One could surmise that because of this process, UMC clergy are of greater quality and therefore, not as prone to failure. I certainly cannot cite comparative statistics, but I am not sure the UMC shields itself from ministerial impropriety because of its more elaborate entry procedures. Just because someone makes it through, does not necessarily mean that they will succeed.

In jest, after you get through the process--once you get jump through all the hurdles--you will feel that they owe you a church and a stable income. I really am not trying to sound cynical, but it is a monumental undertaking. And I do applaud you for being true to your inner sense of call. In the end, regardless of the degree of difficulty involved in becoming an ordained minister, any time spent in preparation will be worthwhile.

St.Phransus said...

i don't disagree with ya chris on what you've shared. but i also wonder if there is a disconnect between our modern understanding of role and function of elder and where the "story" of the elder within our tradition has come from.

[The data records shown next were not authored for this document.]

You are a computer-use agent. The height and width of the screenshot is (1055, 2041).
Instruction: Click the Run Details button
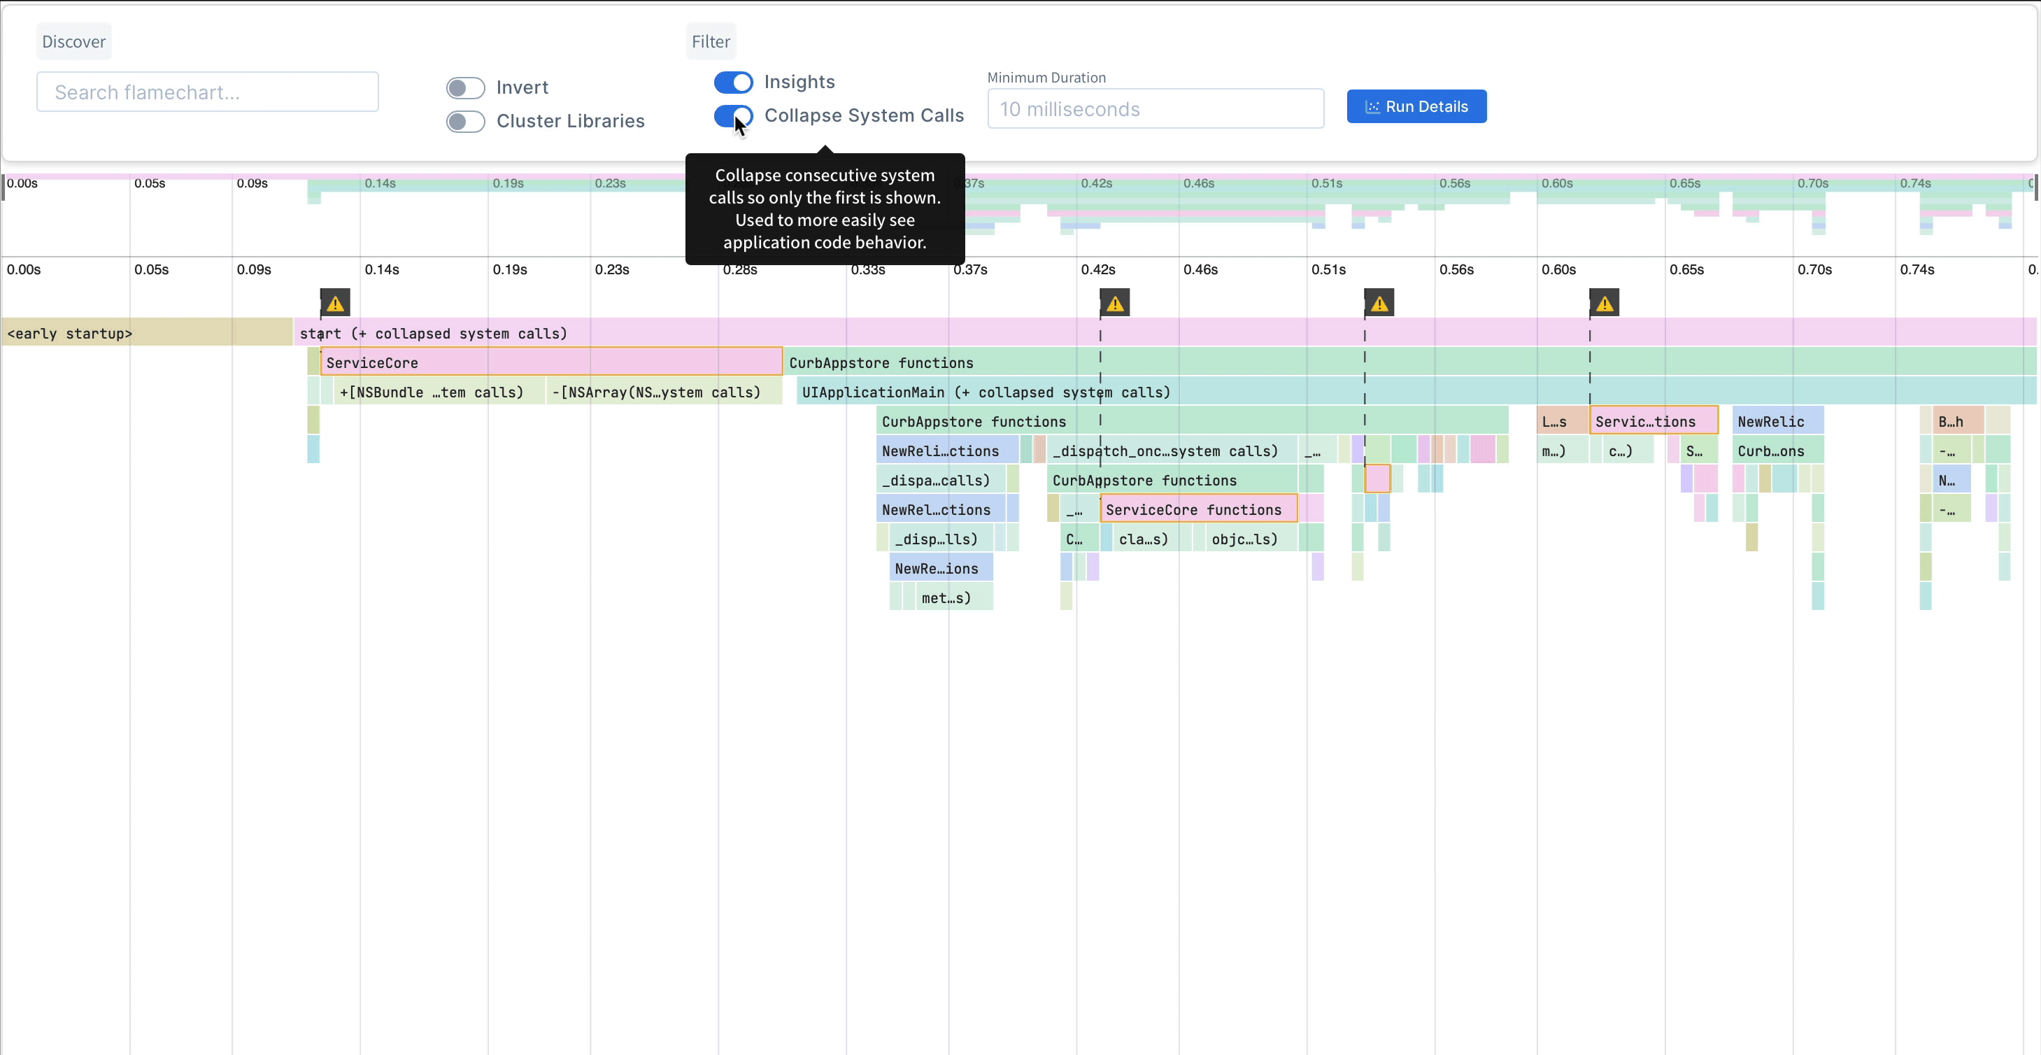point(1416,106)
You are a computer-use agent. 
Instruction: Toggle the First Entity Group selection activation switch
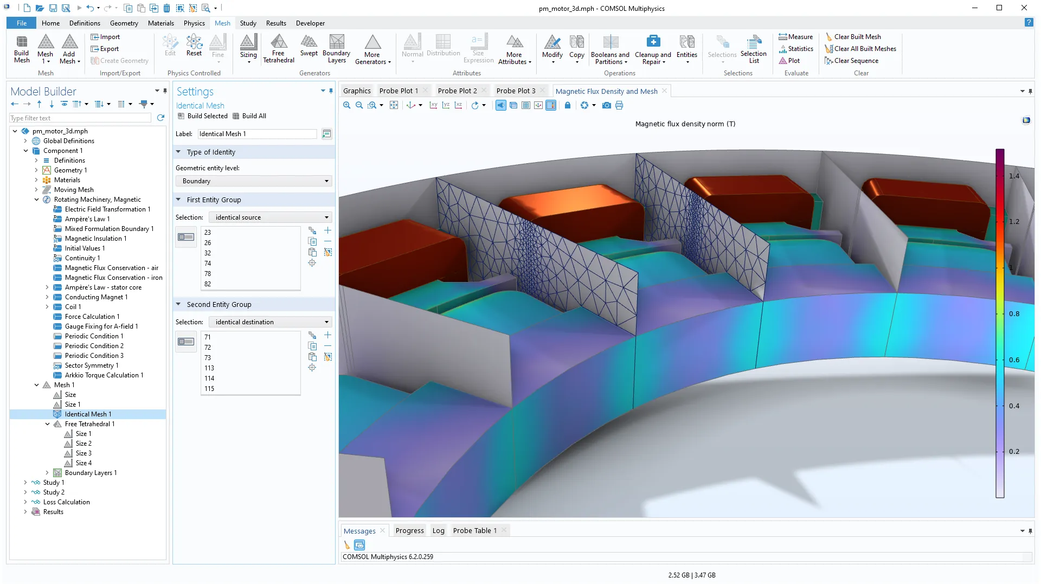coord(186,237)
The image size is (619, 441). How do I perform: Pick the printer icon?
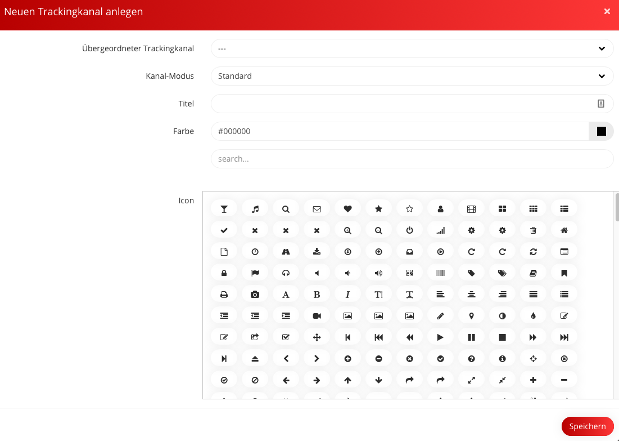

and i don't think that being a pastor is being part of an elite community- but they are part of a "set apart" community. there is nothing elitist in that. there is something "communal" in it. we are so individualistic in our thinking that we have a hard time thinking of our vocation as communal.

the very fact that elders are members not of congregations but of a the annual conference sets them apart in and of itself, does it not?

thanks for your thoughts and encouraging me to think through mine, as well.